In partnership with the German Federal Ministry for Economic Cooperation and Development (BMZ) through the Deutsche Gesellschaft für Internationale Zusammenarbeit (GIZ) GmbH, Mining Shared Value has developed the Mining Local Procurement Reporting Mechanism (LPRM).

The LPRM is a set of disclosures that seeks to standardize how the global mining industry and host countries measure and talk about local procurement. In most cases, procurement of goods and services is the single largest in-country payment type by a mine site, and yet to date, there has been no commonly accepted way of reporting on the issue. The LPRM helps mine sites report on local procurement to:

  • Improve internal management in mining companies to create more benefits for host countries and to strengthen their social license to operate.
  • Empower suppliers, host governments, and other stakeholders with practical information that helps them to collaborate with mine sites.
  • Increase transparency in the procurement process to deter problematic practices such as corruption.

Founding Member and Community Manager of the World Bank’s Extractives-led Local Economic Diversification Community of Practice (CoP)

Mining Shared Value is a founding organization and currently the Community Manager of the World Bank’s Extractives for Local Content Development Community of Practice (CoP), which connects the world’s leading practitioners and experts on local procurement.

The CoP distributes research and guidance on local procurement to key global stakeholders and provides a forum for members to seek advice, pursue partnership opportunities, and to refine best practices across the themes of ELLED.

Measuring Public Reporting Trends by the Global and Canadian Mining Industries.

By reporting on local procurement industry-wide, Mining Shared Value promotes increased engagement in procurement policies and programs.

In response to these reports, many mining companies have reached out to Mining Shared Value for guidance on strengthening local procurement strategies and measurement techniques.

Our reports and publications include:

An advisory role on best practice local procurement for mining companies.

Mining Shared Value is able to provide guidance on best-practice local procurement. This ranges from light-touch advising and presentations through to the creation and development of extensive local procurement strategies.

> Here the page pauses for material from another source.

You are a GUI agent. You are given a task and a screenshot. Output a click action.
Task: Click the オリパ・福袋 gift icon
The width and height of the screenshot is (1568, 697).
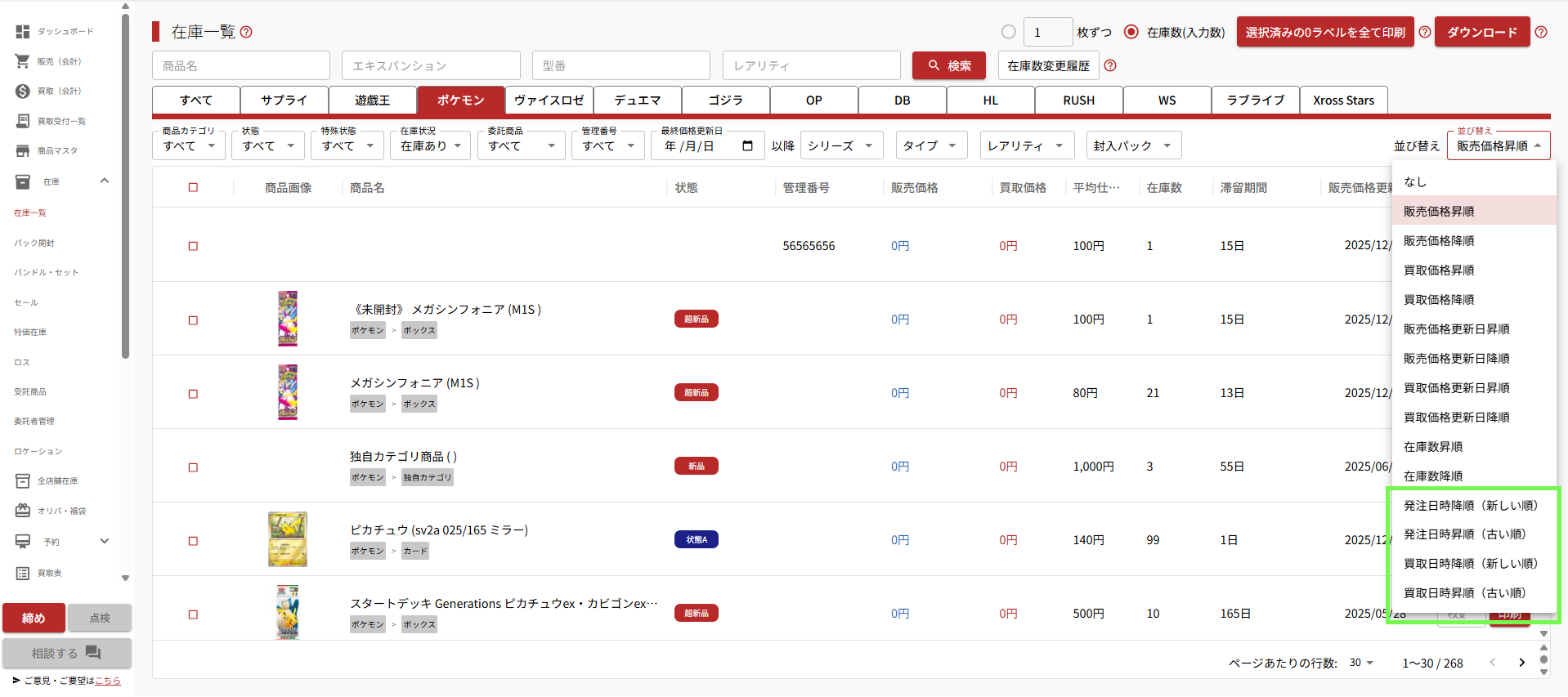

Creation of best practice resources

  • The Relationship Between Local Procurement Strategies of Mining Companies & Their Regulatory Environments (2017) – To support Sub-Saharan African governments and their stakeholders in their efforts to increase supply chain linkages to hosted mining activity, this research focuses on the relationship between local procurement regulations and mining company practices in the South African and Namibian mining sectors. This research examines the extent to which comprehensive local procurement regulatory frameworks are effective in making mining companies purchase more locally.
  • Partnerships in Procurement: Understanding Aboriginal Business Engagement in the Canadian Mining Industry (2016) – This report examines the current and best practices in Aboriginal supplier inclusion across Canada’s mining industry. From a national study, which included field visits and interviews with over eighty key informants across the industry, private Aboriginal business, and Aboriginal Economic Development Corporations, the findings in this report offer strategies to improve Aboriginal business engagement here and abroad, as well as recommendations on where to start first.
  • Mining a Mirage? Reassessing the shared-value paradigm in light of the technological advances in the mining sector (2016) – This study led by the International Institute for Sustainable Development (IISD) and the Columbia Center on Sustainable Investment (CCSI) examined what impacts mining industry automation may have on local procurement and the creation of shared value more generally. The study shows the need for host country governments and mining companies to work together to reduce and mitigate potential adverse effects of automation in terms of reduced local procurement and linked employment.
  • Local Procurement Case Study of Kumtor Gold Company, Kyrgyzstan (2015) This case study analyzes the local procurement policies and procedures of Kumtor Gold Company, a wholly owned subsidiary of Centerra Gold.